#### [What the task asks]
The records follow. Filter them to the lines that hold "agent".

#### [Source information]

==*==

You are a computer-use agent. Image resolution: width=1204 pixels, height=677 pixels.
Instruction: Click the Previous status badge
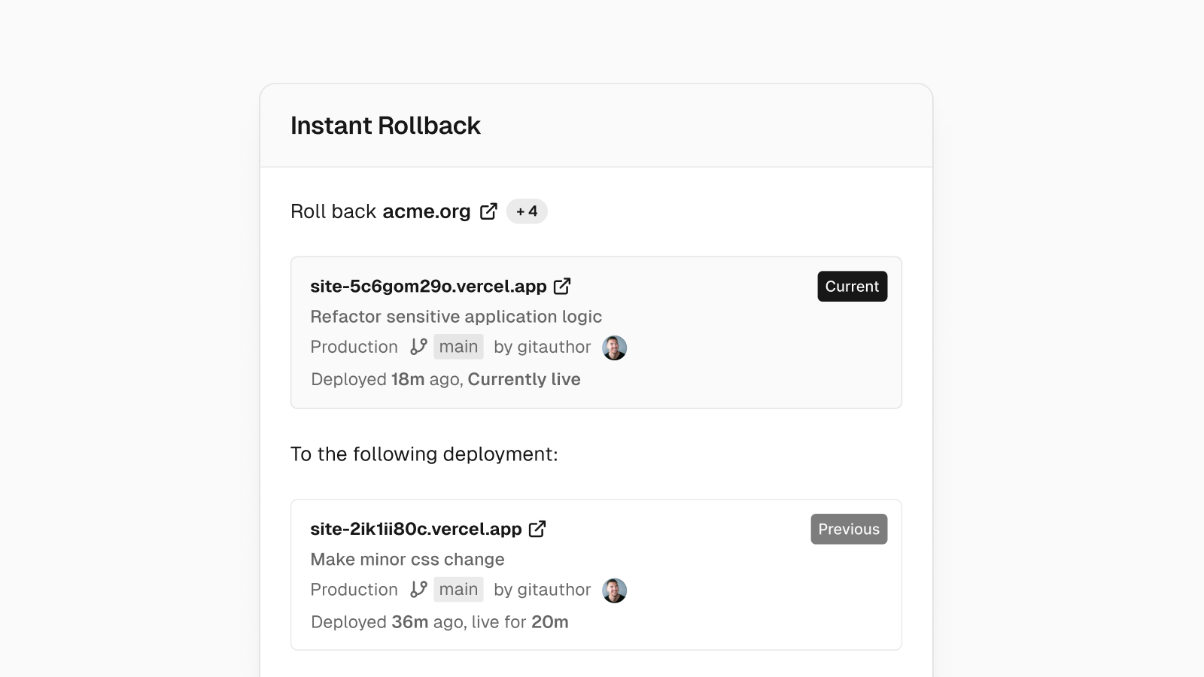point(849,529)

==*==

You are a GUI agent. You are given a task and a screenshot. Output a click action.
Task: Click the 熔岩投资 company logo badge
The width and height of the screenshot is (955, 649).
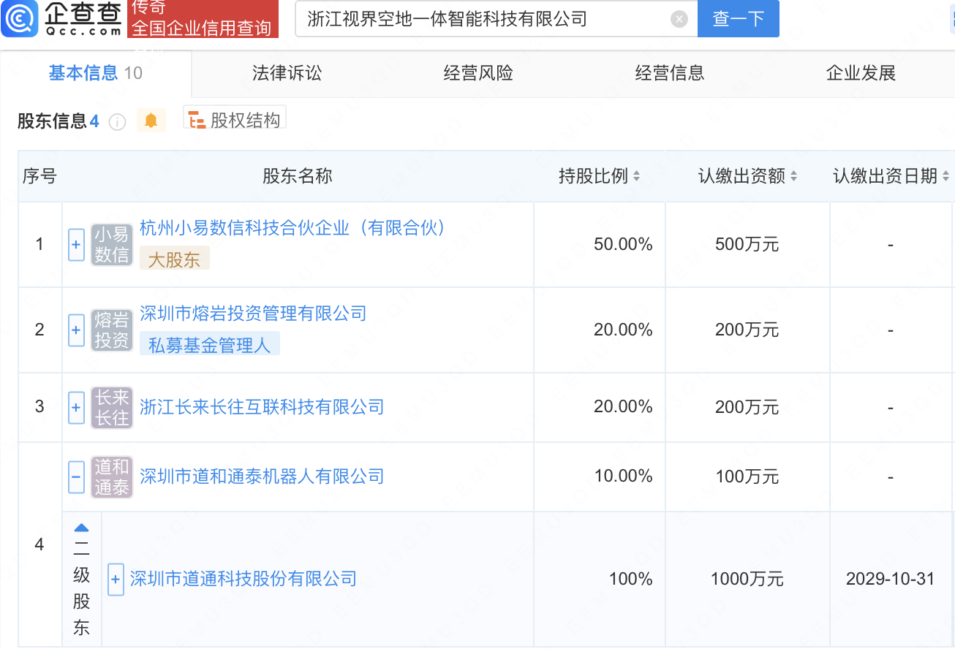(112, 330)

==*==

#### [Exercise output]
You are a computer-use agent. Image resolution: width=1204 pixels, height=677 pixels.
You are a GUI agent. You are given a task and a screenshot. Output a click action.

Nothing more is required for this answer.